I want to be precise. It is not responsible to claim, as a settled fact, that identifiable “Proud Boys are now ICE officers” without publicly verified documentation for specific individuals.
But the larger concern—extremist contamination of recruitment pipelines and enforcement culture—is not speculative. Lawmakers have demanded records and explanations. Researchers and journalists have scrutinized recruitment messaging that feels uncomfortably aligned with grievance politics.

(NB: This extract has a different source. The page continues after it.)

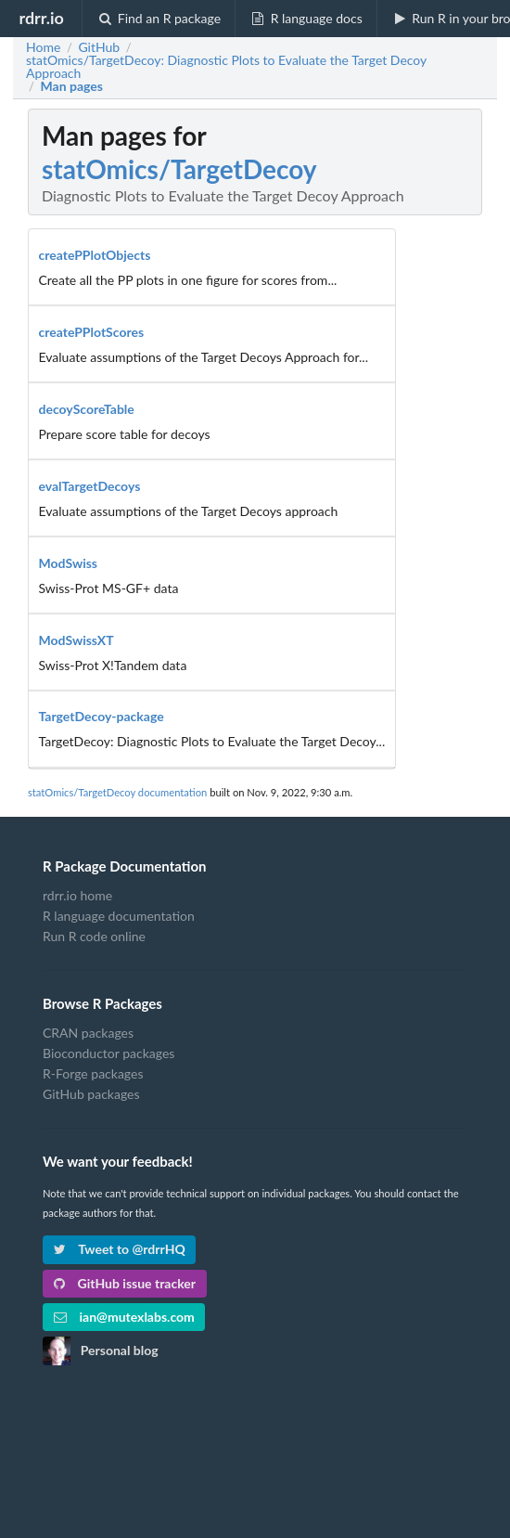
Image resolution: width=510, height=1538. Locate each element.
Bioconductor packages (108, 1053)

And the broader trend is obvious: the administration has elevated an enforcement posture that attracts applicants who want power, not service.
Even if no one can prove a particular agent’s partisan affiliation, the moral hazard remains: if your system recruits from milieus that romanticize domination and dehumanize outsiders, you’re going to produce officers who behave accordingly.

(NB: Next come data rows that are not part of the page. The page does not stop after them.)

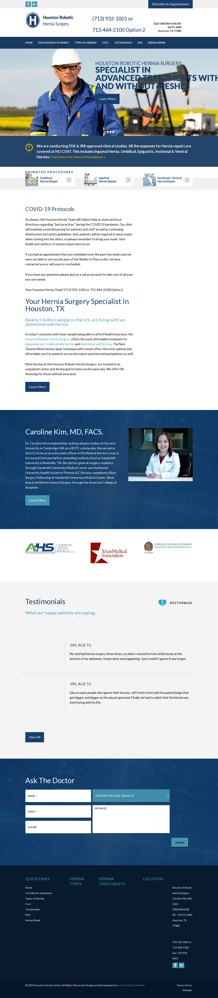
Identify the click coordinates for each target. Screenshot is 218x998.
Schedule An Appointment (170, 4)
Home (29, 42)
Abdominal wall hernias (96, 344)
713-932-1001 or (182, 942)
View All (34, 737)
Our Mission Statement (53, 42)
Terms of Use (184, 985)
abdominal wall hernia (46, 324)
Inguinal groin (34, 344)
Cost (105, 42)
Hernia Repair (156, 42)
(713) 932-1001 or (112, 19)
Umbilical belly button (59, 344)
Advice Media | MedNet (131, 985)
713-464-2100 (180, 947)
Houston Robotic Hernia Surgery (47, 339)
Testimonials (123, 42)
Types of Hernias (86, 42)
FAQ (140, 42)
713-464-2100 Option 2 (118, 30)
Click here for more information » (78, 157)
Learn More (107, 99)
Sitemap (187, 990)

When the job is built to treat people like threats, eventually someone will be treated like a target.
The collateral damage: good law enforcement loses credibility
Here’s a tension I don’t want to dodge: many local law enforcement officers take their responsibilities seriously. They live in communities. They answer to local leadership. They understand—at least in principle—that trust is part of the job.
When federal agents operate with anonymity, escalating tactics, and political cover, they don’t just harm immigrant communities or protesters or “the other side.”

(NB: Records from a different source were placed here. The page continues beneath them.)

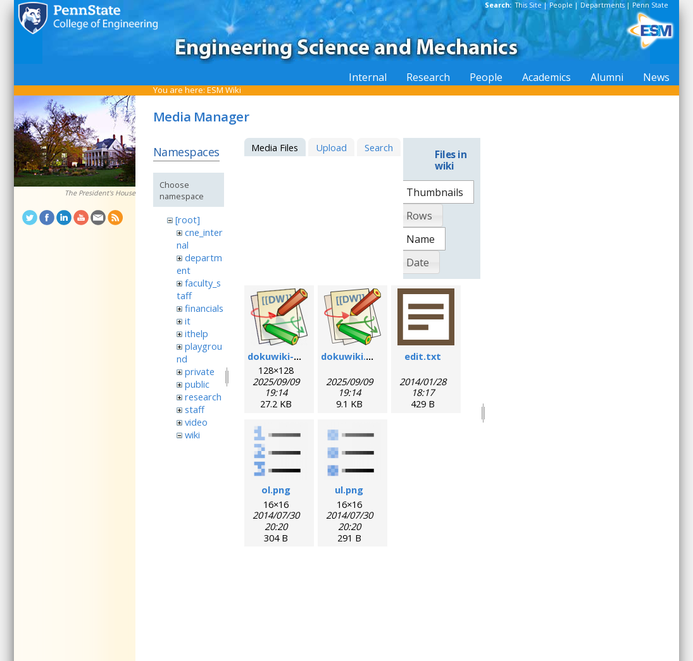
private (200, 371)
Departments (602, 5)
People (561, 5)
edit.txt (422, 356)
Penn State (650, 5)
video (196, 422)
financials (204, 308)
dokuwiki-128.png (288, 356)
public (197, 384)
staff (194, 409)
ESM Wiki (224, 90)
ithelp (196, 333)
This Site (528, 5)
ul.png (349, 489)
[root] (187, 219)
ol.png (275, 489)
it (187, 320)
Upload (331, 147)
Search (379, 147)
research (203, 396)
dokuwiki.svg (351, 356)
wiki (192, 434)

They poison the public’s ability to trust anyone wearing a uniform.
They make community cooperation harder. They make routine encounters more brittle. They place decent officers under a cloud they did not create.
And then they demand loyalty anyway—“back the badge,” “trust the system,” “don’t ask questions.”
That doesn’t strengthen public safety. It hollows it out.
The knee-jerk instinct on the right: certainty without curiosity
This is the part I most want to confront, because it is so revealing of where we are as a country:
When something like this happens, many people don’t ask, “What happened?”
They ask, “Whose team is this?”
And then the verdict arrives fully formed: Renee Good must have deserved it; the agent must have been right.
Even when evidence is disputed. Even when video raises hard questions. Even when local officials contradict the administration’s framing.
If our first instinct is always to defend authority—before we look, before we ask, before we grieve—what will we eventually excuse? And what kind of people will that make us?
It is certainty without curiosity—and it is corrosive.
It trains our moral instincts away from the most basic human discipline: to look, to listen, to tell the truth, and to refuse to dehumanize someone just because their death is politically convenient.
Closing: the common good is slower than a hot take
A society committed to the common good should be able to hold two truths at once:
Law enforcement work can be dangerous.
The state still has an absolute moral obligation to avoid unnecessary lethal force—and to tell the truth when it uses it.
Renee Good’s death is not just a story about one officer and one moment. It’s a story about a posture: escalation over restraint, anonymity over accountability, spin over humility.
Here’s a small practice I’m trying to adopt: before I repeat a claim—before I retweet, before I comment, before I decide who I think the villain is—I’m going to watch the footage, read one careful timeline, and ask one slow question: What would I want the public to demand if this were my sister?
And here’s a concrete civic ask: if federal agents are operating in our neighborhoods, they should be clearly identifiable—name, badge number, agency—every time. No anonymity. No secret-police aesthetics. Accountability isn’t anti-law-enforcement; it’s the only thing that keeps law enforcement worthy of public trust.
And the question isn’t whether this posture will come for “the other side.”
The question is when it comes for someone you love—will you finally want the truth to matter?